With the extreme heat and heat advisories that States across the nation are experiencing, please remember that elderly people (that is, people aged 65 and older) are more prone to heat stress than younger people for several reasons:
- Elderly people do not adjust as well as young people to sudden changes in temperature.
- They are more likely to have a chronic medical condition that changes normal body responses to heat.
- They are more likely to take prescription medicines that impair the body’s ability to regulate its temperature or that inhibit perspiration.
Heat exhaustion is a heat-related illness that can occur after you’ve been exposed to high temperatures for several days and have become dehydrated. Although heat exhaustion isn’t as serious as heat stroke, it isn’t something to be taken lightly. Without proper intervention, heat exhaustion can progress to heat stroke, which can damage the brain and other vital organs, and even cause death.
There are two types of heat exhaustion:
– Water depletion. Signs include excessive thirst, weakness, headache and consciousness.
– Salt depletion. Signs include nausea and vomiting, frequent muscle cramps, and dizziness.
Symptoms of Heat Exhaustion
- Dark-colored urine (a sign of dehydration)
- Muscle cramps
- Nausea or vomiting
- Pale skin
- Profuse sweating
- Rapid heartbeat
Heat Stroke (also known as sunstroke) is the most serious form of heat injury and is a medical emergency. It occurs when the body temperature becomes unable to control its temperature: the body’s temperature rises rapidly and the body loses its ability to sweat and is unable to cool down. Body temperatures rise to 106°F or higher within 10 to 15 minutes. Heat stroke can cause damage to the brain and other internal organs (or even death) if emergency treatment is not provided.
Signs and Symptoms of Heat Stroke
- An extremely high body temperature (above 103°).
- Red, hot and dry skin (no sweating)
- Rapid, strong pulse
- Throbbing headache
- Muscle weakness or cramps
What You Can Do to Protect Yourself
- Drink cool, non-alcoholic and caffeine-free beverages. (If your doctor generally limits the amount of fluid you drink or has you on water pills, ask your doctor how much you should drink when the weather is hot.) Also, avoid extremely cold liquids, because they can cause cramps.
- Take a cool shower, bath or sponge bath.
- If possible, seek an air-conditioned environment. (If you don’t have air-conditioning, consider visiting an air-conditioned shopping mall or public library to cool off.)
- Wear lightweight clothing.
- If possible, remain indoors in the heat of the day.
- Do not engage in strenuous activities.
What You Should Do to Protect the Elderly
- Visit older adults at risk at least twice a day and watch them for signs of heat stroke or exhaustion.
- Encourage them to increase their fluid intake by drinking cool, non-alcoholic beverages regardless of their activity level.
- Take them to air-conditioned locations if they have transportation.
What You Can Do for Someone With Heat Stress
If you see any signs of severe heat stress, you may be dealing with a life-threatening emergency. Call for immediate medical assistance and begin cooling the affected person. Do the following:
- Get the person to a shady area.
- Cool the person rapidly, using whatever methods you have.

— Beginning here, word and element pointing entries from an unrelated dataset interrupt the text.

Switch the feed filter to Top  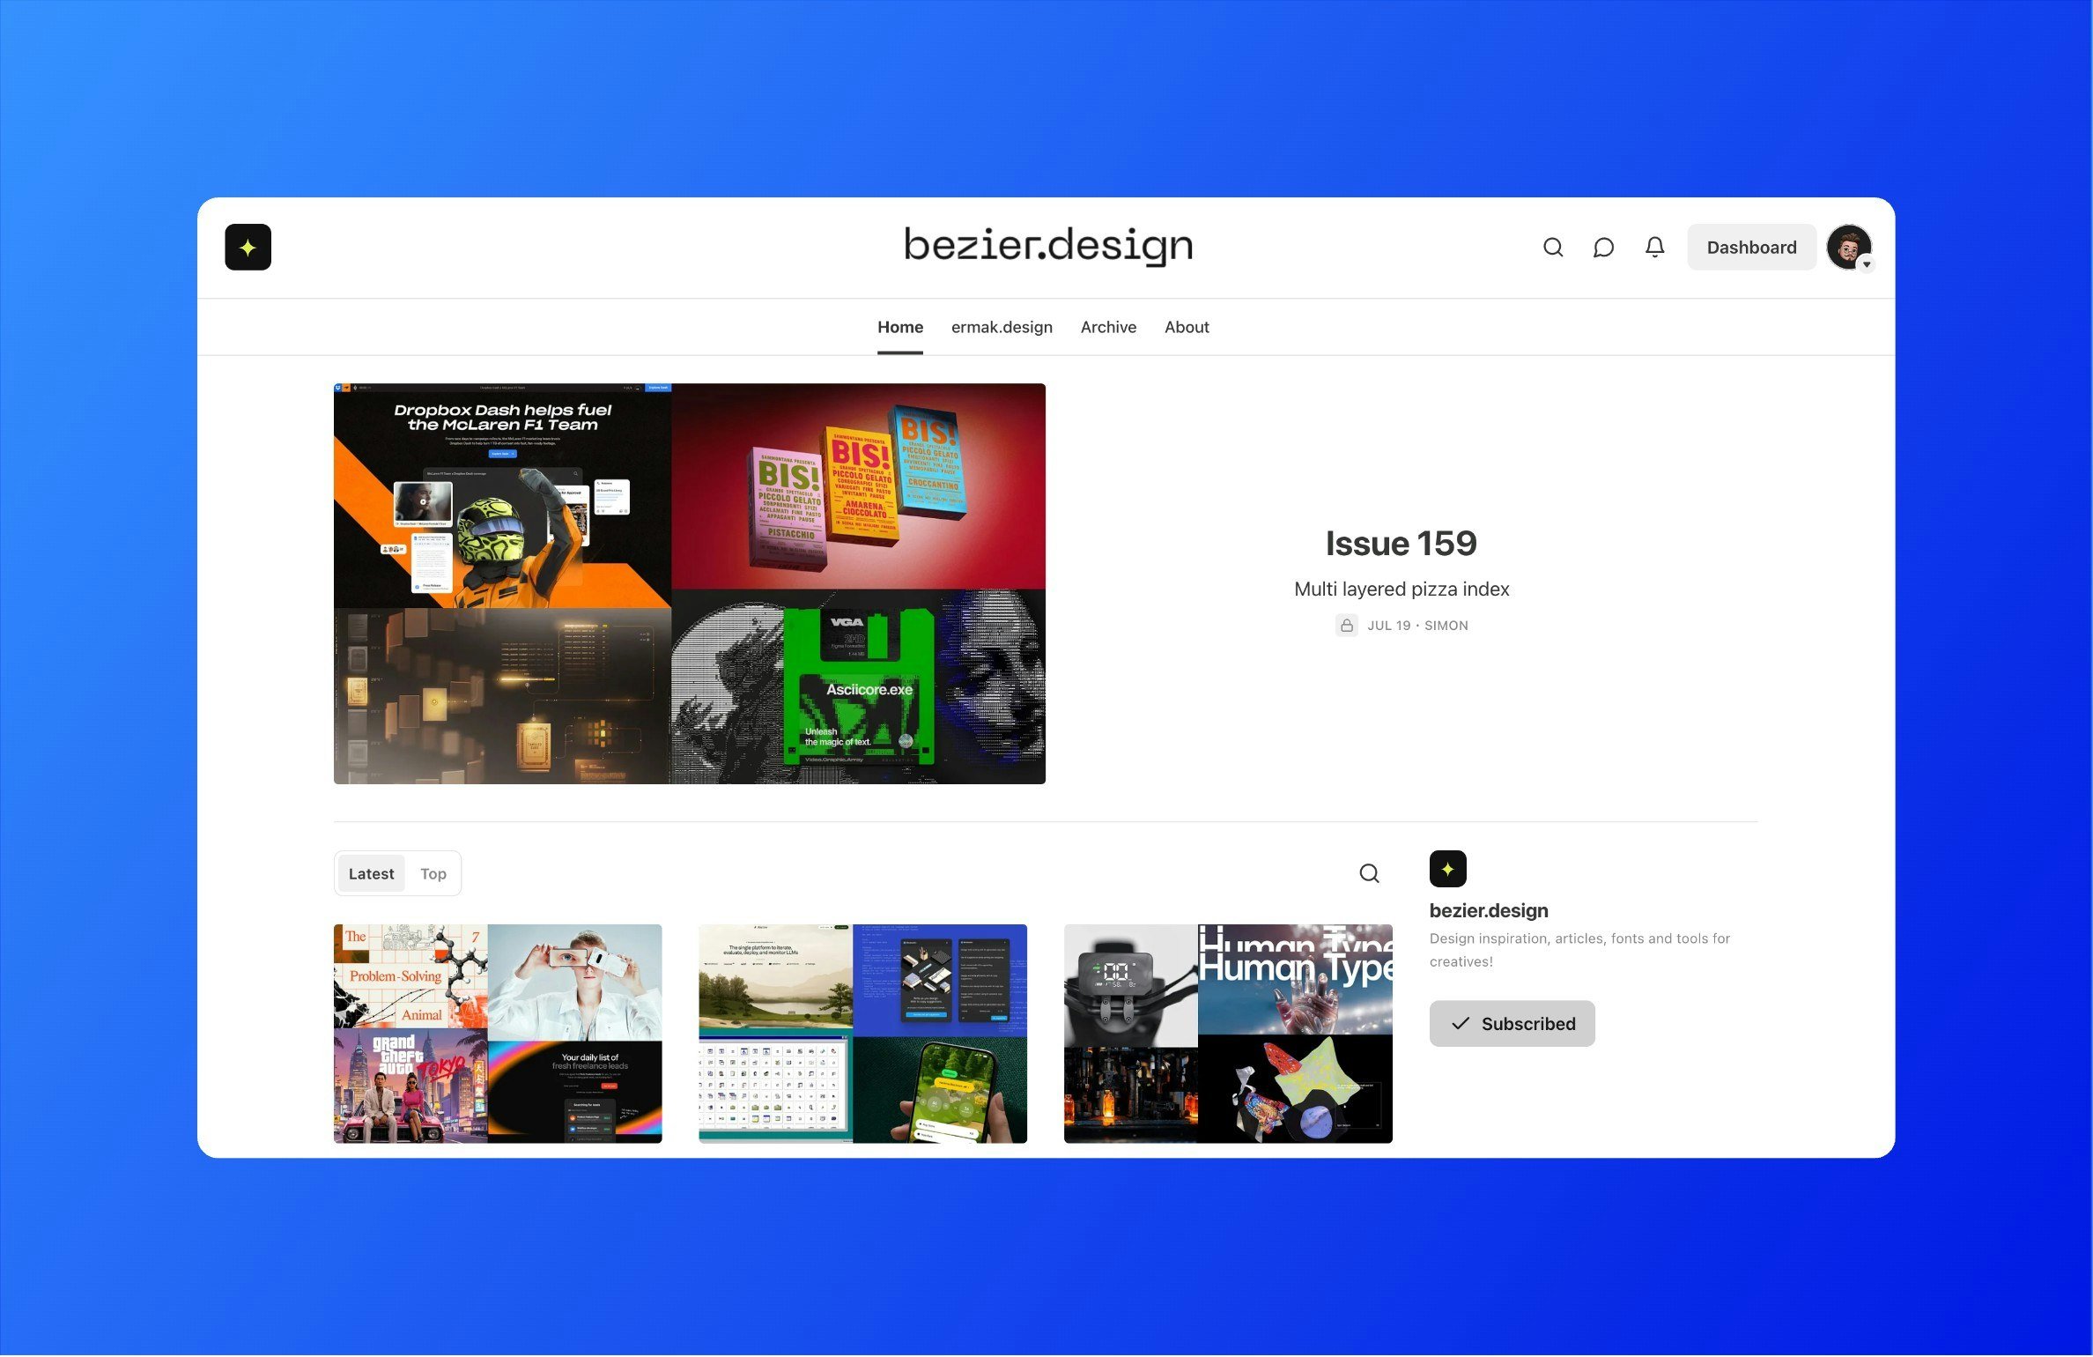point(433,873)
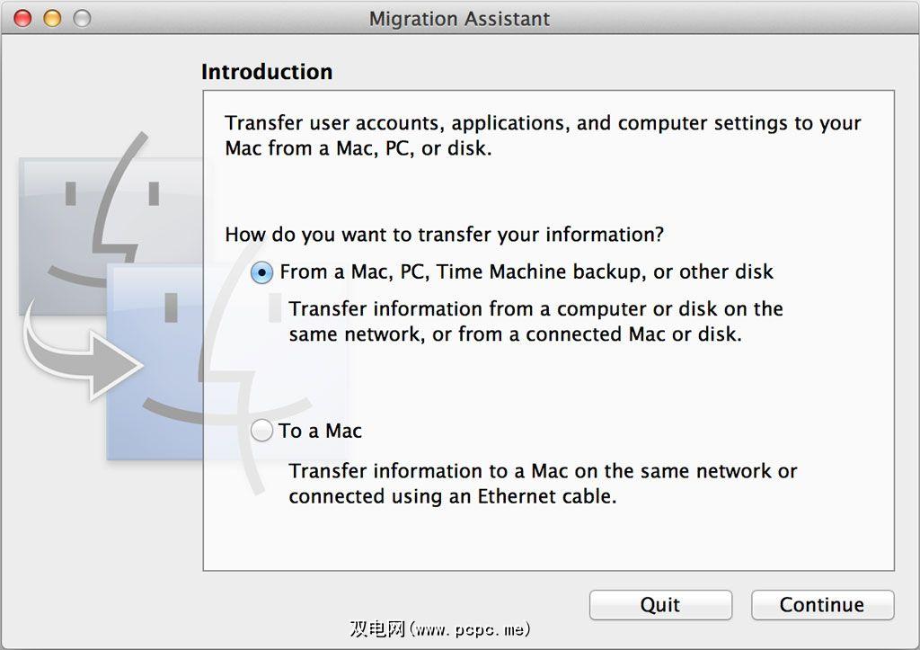Close the window with the red button

point(23,18)
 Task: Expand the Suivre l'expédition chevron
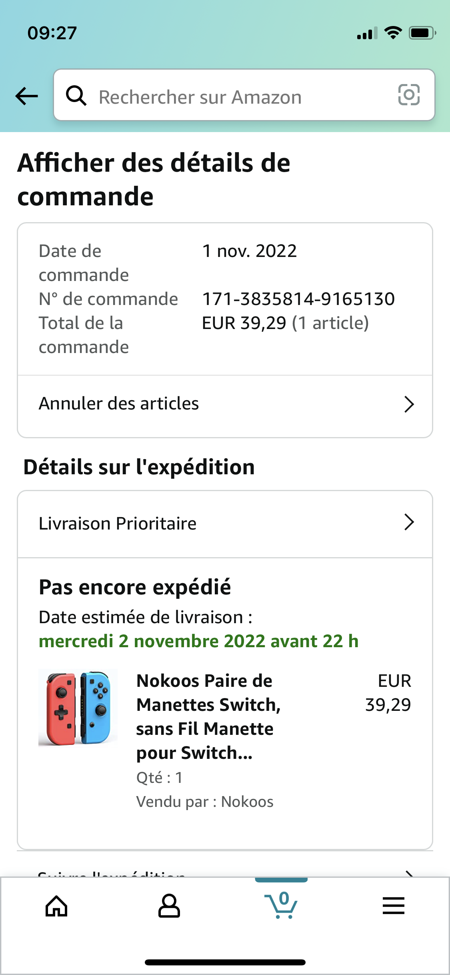tap(409, 873)
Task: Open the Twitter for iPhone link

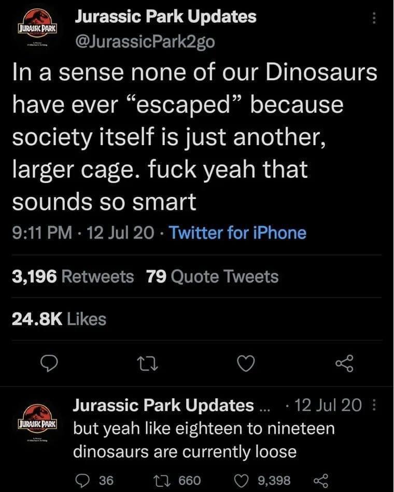Action: [x=238, y=233]
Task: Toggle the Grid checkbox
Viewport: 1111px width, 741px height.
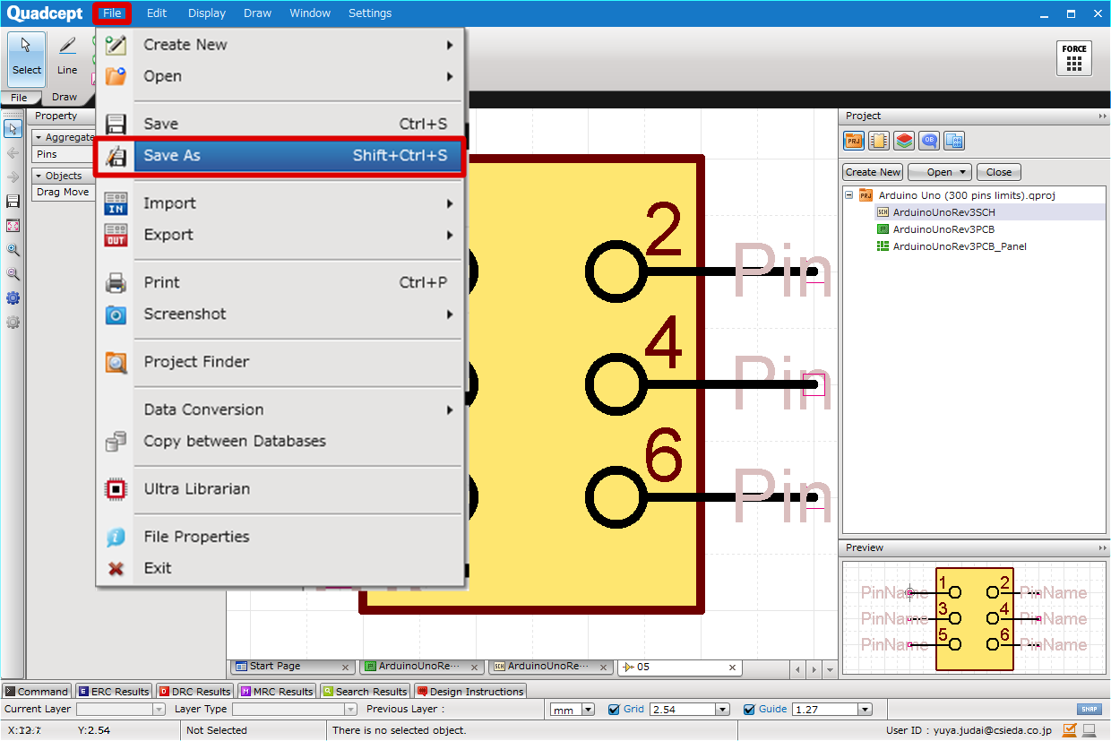Action: click(x=614, y=709)
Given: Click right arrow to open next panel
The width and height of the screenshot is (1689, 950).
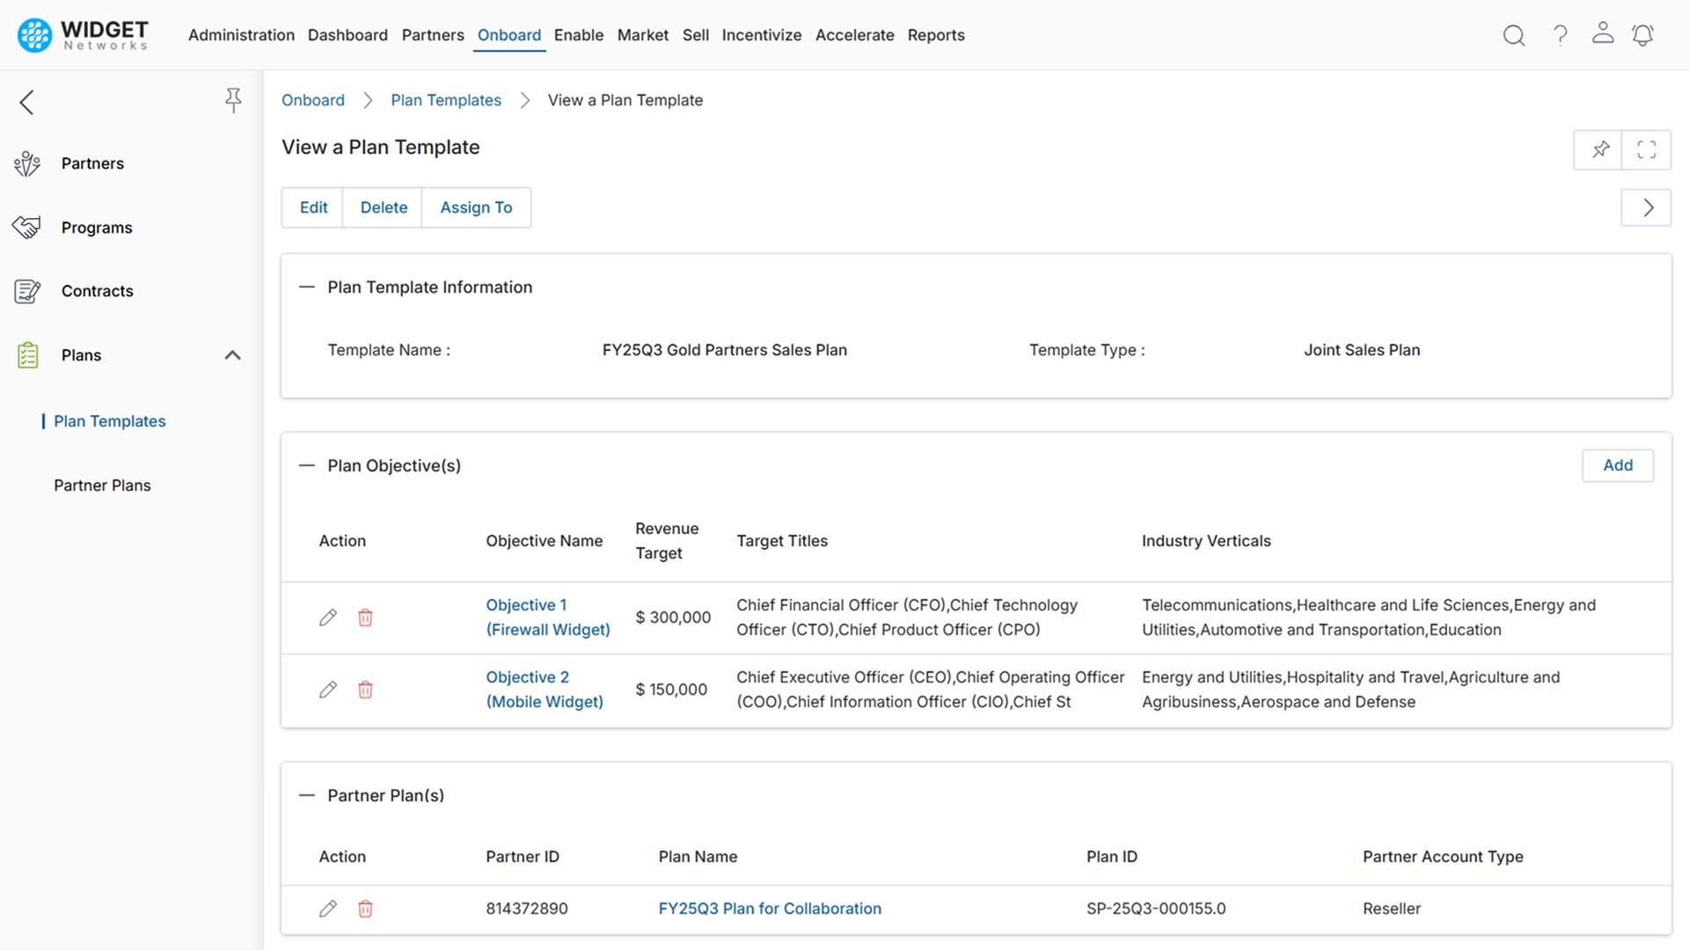Looking at the screenshot, I should (x=1647, y=208).
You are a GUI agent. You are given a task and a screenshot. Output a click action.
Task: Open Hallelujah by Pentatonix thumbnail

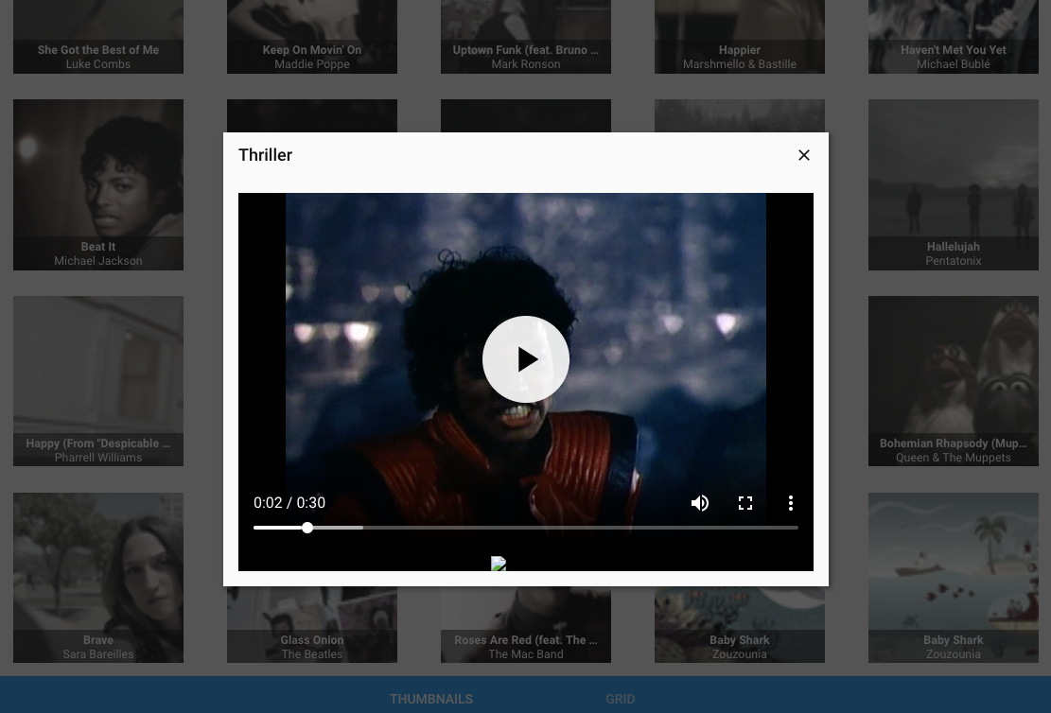coord(953,184)
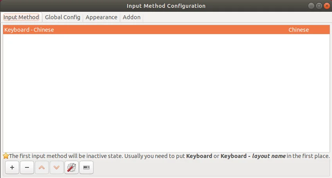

For example, immerse the person in a tub of cool water; place the person is a cool shower, spray the person with cool water from a garden hose, sponge the person with cool water, or wrap the person in a cool, wet sheet and fan him/her vigorously.
- Monitor body temperature and continue cooling efforts until the body temperature drops to 101°-102°F.
- If emergency medical personnel are delayed, call the hospital emergency room for further instructions.
- Do not give the person alcohol to drink.
- Get medical assistance as soon as possible.
Check with your doctor to see if your health conditions and medications are likely to affect your ability to cope with extreme heat and humidity.